Holtz’s departure is the second hit the ECU football staff has sustained in recent times. The first came when popular defensive coordinator Greg Hudson left to become the linebackers coach at Florida State University.
No interim coach has been named yet, and the status of the rest of ECU’s coaching staff remains in limbo. Whether or not Holtz will take some of his personnel with him remains uncertain.
“At this point I don’t know the answer to a lot of those questions,” Holtz said. “I have told the officials over at South Florida that I would interview and talk to everybody that’s there and then I have to make some decisions. Are there some (Pirates’ staff) that I would like to take? Yes. But what’s going to pan out and what’s going to be the possibility of that and at what positions at this point I really don’t have an answer to that.”
East Carolina Athletic Director Terry Holland, who will address the media today, fought to keep his prized coach, but in the end he could not offer the lure of the comfort that having family close by brings.
“Terry and I have talked quite a bit about it. Terry has done everything to try and keep me here,” Holtz said. “This is not a money decision. This is not a career decision. This is something that I feel I need to do for me, for my children and my family. Like I have said, I have turned down other jobs that had a lot of the same titles this one had. What makes this one special is family.”
Holland said that Holtz would be missed.
“Skip Holtz and his family have transformed our expectations of ourselves and our athletic program while contributing to every aspect of our community,” Holland said. “They will be missed, but have provided ECU with a solid foundation for future success. It will be up to us to build on that foundation. There has never been any doubt in my mind that the Pirate Nation is the strength of our future and Coach Holtz helped increase the number of members significantly.”
ECU Chancellor Steve Ballard wished nothing but success for Holtz.
“Skip Holtz has been a great coach and a great Pirate, and we wish him and his family all the best,” Ballard said. “Skip’s success on the field is well known, but he was also an important force for the university in fund-raising, in the academic performance of student-athletes and in enhancing our relations with the Greenville community.
“We will, of course, miss Skip, and we thank him for his great work here. Now it’s time to look to the future, and I have every confidence that Terry Holland will quickly find a new head coach who will keep our momentum going.”
Holtz’ sincerity in his claims that family was the deciding factor to leave ECU appeared to take some of the bite out of the shocking announcement at the players’ meeting on Thursday.

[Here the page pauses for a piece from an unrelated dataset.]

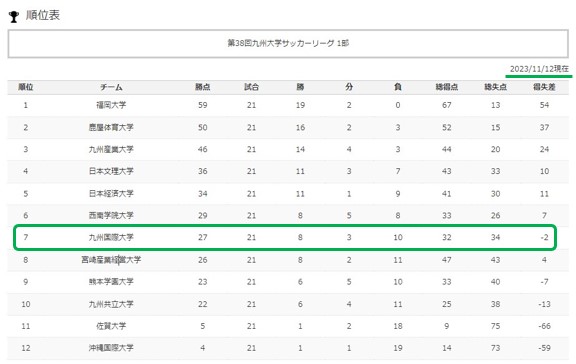Click the 順位表 section heading
The image size is (576, 364).
click(x=43, y=15)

Most of the players interviewed said that emotions ranged from disappointment, to anger, to well wishes, but a majority of them said they understood his decision.
“I wish him good luck at South Florida. South Florida is going to get a good coach,” running back Norman Whitley said.
Whitley spent much of the 2009 season in Holtz’s doghouse after breaking team rules in 2008, but said that, “Once you have a good coach you don’t want to lose him … Me and Coach have had some run-ins, but I wish him the best of luck. … He had to make a family decision to be down there with his family, and who wouldn’t make that decision?”
Rising sophomore quarterback Josh Jordan, who is expected to compete for a starting position next season, said that he respected the decision by Holtz.
“He made the decision for his family and you have to respect him for that,” Jordan said. “He’s got family down there and in the end he has to make the right decision for him.”
Holland said the process of replacing Holtz has already started.
“Our search process will begin immediately,” Holland said. “We will be seeking a coach who can provide strong leadership and will be able to assemble a staff that will allow us to reach the substantial goals we have set for ourselves.”